The next night, out for a breath of badly needed fresh air, I managed to catch Ginger, my cat. Since first Matthew returned from his prolonged ramble Ginger had refused to enter the house, preferring to howl horribly on the step outside for hours on end. I brought him in and left him in a very agitated state downstairs with a bowl of milk. The next morning—the fourth morning, I think, of the manifestation of the horror—I found Ginger’s fearful, death-stiffened corpse on the dispensary floor. One of the room’s small windowpanes was cracked where the unfortunate and terrified animal had tried to escape. But from what? Animals can sense things too deep for the blunted human mind to grasp—and what Ginger had sensed had frightened him to death.

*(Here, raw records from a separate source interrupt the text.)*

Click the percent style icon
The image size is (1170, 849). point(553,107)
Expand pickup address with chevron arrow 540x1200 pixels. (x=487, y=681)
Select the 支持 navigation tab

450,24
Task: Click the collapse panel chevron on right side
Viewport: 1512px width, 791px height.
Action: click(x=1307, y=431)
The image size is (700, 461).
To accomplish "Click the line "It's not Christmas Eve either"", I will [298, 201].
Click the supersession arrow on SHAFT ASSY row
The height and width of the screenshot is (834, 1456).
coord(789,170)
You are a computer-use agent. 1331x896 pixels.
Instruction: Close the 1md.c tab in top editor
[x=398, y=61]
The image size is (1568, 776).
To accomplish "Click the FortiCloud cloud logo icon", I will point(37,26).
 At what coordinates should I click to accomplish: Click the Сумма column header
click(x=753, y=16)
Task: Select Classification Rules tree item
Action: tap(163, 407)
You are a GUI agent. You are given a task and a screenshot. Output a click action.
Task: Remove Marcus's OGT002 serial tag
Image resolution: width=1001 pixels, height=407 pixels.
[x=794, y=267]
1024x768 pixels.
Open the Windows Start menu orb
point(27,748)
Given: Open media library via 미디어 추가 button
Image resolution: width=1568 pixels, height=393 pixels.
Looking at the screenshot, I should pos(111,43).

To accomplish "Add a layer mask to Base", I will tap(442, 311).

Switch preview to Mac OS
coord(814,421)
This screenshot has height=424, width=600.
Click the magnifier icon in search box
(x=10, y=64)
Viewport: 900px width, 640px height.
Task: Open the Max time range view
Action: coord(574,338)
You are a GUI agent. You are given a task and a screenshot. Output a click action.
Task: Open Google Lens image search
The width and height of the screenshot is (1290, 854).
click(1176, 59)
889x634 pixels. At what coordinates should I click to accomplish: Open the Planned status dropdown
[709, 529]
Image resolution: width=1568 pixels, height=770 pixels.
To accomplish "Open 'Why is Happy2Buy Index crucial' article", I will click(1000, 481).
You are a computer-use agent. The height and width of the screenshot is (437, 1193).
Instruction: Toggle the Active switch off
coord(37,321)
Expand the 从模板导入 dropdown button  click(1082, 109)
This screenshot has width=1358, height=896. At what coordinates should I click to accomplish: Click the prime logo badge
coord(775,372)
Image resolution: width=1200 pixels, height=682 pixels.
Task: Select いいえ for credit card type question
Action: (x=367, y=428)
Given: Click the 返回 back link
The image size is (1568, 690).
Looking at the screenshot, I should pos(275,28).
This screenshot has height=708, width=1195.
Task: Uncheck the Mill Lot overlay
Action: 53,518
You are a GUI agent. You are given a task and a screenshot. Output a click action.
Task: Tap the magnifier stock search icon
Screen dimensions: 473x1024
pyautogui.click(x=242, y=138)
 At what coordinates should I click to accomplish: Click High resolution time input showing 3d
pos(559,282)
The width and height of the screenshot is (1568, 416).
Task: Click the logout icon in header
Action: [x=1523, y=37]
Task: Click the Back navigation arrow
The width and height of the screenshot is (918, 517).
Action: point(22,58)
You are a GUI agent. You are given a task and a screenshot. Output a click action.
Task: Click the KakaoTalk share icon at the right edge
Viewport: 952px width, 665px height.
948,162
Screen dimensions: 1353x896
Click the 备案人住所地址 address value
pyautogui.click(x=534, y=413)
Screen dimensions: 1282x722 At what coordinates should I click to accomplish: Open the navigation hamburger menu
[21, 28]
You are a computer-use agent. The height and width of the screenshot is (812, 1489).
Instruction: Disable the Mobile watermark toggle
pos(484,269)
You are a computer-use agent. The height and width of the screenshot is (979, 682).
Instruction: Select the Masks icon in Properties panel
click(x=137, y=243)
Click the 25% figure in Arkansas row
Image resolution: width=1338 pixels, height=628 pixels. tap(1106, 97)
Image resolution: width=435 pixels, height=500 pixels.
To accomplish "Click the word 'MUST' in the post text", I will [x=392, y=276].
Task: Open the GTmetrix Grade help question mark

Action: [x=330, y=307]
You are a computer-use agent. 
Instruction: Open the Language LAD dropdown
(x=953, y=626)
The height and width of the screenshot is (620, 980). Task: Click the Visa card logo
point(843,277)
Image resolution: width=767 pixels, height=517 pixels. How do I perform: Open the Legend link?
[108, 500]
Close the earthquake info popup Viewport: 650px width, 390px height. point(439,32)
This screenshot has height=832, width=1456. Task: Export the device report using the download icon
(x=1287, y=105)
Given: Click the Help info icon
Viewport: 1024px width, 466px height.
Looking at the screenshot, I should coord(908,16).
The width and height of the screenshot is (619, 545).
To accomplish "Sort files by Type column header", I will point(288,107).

Other animals, too, had noticed something strange about my house, and dogs in particular would come nowhere near the place. Even my pony, tied in a warm lean-to behind the house, had danced nervously in his stall all through those long nights…

On the same morning that I found Ginger dead, when I carefully slipped back the sheets from Matthew’s sleeping form, doctor though I am and despite the fact that my experience has included every type of illness and ailment, I recoiled in terror from that which lay upon the bed. Three hours later, at about eleven in the morning, when I was satisfied that I had done everything I possibly could, I laid down my tools. I had worked with surgical swabs and scrapers, sponges and acids, and my nephew’s body beneath the dressings was not a pretty sight. But at least it was clean—for the moment.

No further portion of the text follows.